* OBJECTIVES *
A) Say whether each of these statements agrees with the post about the chip scene. Answer yes or no for each, and quote the words from the post that settle it.
(i) The writer was invited to the local chip scene's party on the weekend.
(ii) The writer says gigs only come after complaining about not getting any.
(iii) The writer would prefer to be told if their music were substandard.
B) Write out the part of the post about the chip scene that opens with the words containing "The guys in" and closes with "not getting any.".

* SOURCE EXTRACT *

────────────────────

The guys in the local chip scene threw a party on the weekend, and nobody invited me. Why is it that no matter which scene I try to become a part of, I always feel like an outsider? I also only ever get gigs if I complain about not getting any.

Is there something they're not telling me? Am I some kind of asshole who makes shitty, substandard music and they're just too polite to let me know? I'd rather they tell me if that were the case, so I can work on being a better friend.

 

In addition to that, I went to see some friends' bands lastnight, bumped into another friend there, and the first thing he said to me was, "you're looking a little pudgy there, rob". Put me in a fucking shitty mood all night (and all of today, in case you didn't already notice). Gee, thanks for telling me, I totally didn't notice that I've put on a few kilos lately.

────────────────────

* LISTED RECORDS *
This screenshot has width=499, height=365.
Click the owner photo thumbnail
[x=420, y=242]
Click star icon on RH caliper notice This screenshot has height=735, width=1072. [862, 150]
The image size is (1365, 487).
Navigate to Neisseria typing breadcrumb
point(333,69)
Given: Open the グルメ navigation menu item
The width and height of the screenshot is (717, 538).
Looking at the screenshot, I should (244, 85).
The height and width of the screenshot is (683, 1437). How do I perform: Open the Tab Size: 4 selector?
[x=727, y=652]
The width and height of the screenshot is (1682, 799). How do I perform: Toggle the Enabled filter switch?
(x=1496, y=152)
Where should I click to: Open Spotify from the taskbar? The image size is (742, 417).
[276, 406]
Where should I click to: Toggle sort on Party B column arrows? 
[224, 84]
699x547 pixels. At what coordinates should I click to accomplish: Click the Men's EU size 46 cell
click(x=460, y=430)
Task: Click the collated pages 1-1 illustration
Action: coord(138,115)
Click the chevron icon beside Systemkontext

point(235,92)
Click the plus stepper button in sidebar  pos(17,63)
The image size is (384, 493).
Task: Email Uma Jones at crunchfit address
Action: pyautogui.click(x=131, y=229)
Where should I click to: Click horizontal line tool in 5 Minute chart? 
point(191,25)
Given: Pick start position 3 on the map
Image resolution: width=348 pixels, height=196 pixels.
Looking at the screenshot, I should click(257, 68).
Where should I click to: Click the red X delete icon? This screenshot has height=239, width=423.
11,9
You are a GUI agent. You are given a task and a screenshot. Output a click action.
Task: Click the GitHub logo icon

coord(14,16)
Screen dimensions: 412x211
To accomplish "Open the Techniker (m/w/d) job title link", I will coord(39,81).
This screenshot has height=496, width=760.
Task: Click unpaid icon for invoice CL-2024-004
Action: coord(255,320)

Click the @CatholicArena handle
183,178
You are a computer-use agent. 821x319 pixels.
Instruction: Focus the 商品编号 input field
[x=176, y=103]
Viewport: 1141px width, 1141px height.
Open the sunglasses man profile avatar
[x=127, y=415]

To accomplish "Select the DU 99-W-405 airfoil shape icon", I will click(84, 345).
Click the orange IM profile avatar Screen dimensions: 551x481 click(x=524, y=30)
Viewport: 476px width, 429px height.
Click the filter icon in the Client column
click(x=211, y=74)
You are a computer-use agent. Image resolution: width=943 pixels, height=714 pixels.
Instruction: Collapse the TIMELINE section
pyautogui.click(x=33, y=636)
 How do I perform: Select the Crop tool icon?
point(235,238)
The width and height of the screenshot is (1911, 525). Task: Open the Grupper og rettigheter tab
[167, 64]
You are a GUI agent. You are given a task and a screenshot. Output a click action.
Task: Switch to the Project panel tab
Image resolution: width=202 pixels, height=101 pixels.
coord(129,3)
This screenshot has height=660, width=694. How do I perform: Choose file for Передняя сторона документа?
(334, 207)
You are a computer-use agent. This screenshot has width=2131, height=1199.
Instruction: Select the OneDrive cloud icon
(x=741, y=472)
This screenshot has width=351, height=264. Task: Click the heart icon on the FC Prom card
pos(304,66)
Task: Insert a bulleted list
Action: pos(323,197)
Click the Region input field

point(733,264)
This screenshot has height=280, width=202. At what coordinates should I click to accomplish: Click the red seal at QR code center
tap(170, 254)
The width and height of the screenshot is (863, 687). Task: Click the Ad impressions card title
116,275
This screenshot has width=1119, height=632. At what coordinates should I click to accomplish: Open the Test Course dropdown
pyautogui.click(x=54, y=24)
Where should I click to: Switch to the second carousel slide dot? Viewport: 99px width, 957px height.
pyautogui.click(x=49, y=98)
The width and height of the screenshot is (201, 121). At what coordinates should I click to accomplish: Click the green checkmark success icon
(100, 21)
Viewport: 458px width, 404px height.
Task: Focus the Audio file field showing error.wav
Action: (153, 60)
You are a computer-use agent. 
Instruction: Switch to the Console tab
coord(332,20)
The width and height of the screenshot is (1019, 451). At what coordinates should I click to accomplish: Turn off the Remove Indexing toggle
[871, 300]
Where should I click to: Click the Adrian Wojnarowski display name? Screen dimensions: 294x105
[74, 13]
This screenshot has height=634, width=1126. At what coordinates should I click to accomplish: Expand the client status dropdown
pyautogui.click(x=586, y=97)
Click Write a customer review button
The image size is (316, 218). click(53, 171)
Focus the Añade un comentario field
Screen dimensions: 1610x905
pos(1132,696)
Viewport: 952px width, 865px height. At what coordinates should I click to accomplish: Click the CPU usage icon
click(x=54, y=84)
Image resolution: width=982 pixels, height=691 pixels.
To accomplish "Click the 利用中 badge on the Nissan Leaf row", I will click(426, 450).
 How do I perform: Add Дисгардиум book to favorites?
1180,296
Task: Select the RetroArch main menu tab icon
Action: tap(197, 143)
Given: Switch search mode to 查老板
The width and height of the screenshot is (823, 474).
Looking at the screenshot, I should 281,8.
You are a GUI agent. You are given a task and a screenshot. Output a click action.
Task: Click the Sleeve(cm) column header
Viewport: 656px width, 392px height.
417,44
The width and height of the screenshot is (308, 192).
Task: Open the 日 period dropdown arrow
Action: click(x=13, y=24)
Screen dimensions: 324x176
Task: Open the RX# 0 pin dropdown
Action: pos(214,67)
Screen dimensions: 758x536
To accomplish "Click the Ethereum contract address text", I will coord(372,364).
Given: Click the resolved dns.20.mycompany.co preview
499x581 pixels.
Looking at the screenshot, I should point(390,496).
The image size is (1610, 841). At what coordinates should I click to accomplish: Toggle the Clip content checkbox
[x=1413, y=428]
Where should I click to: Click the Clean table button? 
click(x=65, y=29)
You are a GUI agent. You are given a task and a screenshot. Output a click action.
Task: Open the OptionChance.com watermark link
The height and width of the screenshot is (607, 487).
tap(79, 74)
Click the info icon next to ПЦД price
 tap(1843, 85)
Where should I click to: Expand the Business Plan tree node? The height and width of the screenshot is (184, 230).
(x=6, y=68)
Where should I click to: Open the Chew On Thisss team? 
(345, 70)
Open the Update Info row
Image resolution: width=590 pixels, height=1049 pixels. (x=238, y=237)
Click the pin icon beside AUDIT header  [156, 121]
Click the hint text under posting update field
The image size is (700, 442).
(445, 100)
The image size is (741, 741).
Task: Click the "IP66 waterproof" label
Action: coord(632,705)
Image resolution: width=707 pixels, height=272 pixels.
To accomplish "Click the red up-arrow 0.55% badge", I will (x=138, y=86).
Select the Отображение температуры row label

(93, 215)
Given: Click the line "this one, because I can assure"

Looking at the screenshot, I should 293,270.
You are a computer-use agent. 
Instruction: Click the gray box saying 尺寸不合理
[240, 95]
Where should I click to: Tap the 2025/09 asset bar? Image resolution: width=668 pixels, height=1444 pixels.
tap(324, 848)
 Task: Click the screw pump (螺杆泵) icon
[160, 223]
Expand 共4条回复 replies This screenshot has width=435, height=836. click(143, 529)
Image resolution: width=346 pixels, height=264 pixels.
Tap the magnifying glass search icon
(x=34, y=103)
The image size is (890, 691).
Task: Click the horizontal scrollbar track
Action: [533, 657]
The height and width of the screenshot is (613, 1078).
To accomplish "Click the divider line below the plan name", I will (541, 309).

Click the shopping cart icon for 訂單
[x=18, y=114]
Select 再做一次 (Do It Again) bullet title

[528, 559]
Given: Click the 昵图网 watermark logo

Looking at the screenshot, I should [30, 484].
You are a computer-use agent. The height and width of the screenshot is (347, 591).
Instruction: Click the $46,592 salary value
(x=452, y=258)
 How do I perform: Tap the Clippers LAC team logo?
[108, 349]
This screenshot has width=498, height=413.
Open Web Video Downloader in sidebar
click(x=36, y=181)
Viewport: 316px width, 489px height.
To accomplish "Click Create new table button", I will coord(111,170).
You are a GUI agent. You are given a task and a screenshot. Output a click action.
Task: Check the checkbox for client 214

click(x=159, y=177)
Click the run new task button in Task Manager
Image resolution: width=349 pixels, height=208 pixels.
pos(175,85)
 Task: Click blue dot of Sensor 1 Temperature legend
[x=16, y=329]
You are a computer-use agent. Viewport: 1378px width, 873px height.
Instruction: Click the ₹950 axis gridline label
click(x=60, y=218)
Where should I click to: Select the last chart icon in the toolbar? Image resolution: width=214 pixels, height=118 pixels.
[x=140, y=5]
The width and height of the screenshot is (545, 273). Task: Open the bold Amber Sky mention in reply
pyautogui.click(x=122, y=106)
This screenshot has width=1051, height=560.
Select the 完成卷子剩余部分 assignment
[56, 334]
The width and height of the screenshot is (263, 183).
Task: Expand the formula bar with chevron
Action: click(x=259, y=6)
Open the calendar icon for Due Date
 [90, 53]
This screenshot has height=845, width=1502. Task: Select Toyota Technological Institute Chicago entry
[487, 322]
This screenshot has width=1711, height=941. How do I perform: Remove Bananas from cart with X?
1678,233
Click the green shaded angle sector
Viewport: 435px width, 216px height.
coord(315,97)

────────────────────

* FINAL RESULTS *
A)
(i) No: "threw a party on the weekend, and nobody invited me."
(ii) Yes: "I also only ever get gigs if I complain about not getting any."
(iii) Yes: "I'd rather they tell me if that were the case"

B)
The guys in the local chip scene threw a party on the weekend, and nobody invited me. Why is it that no matter which scene I try to become a part of, I always feel like an outsider? I also only ever get gigs if I complain about not getting any.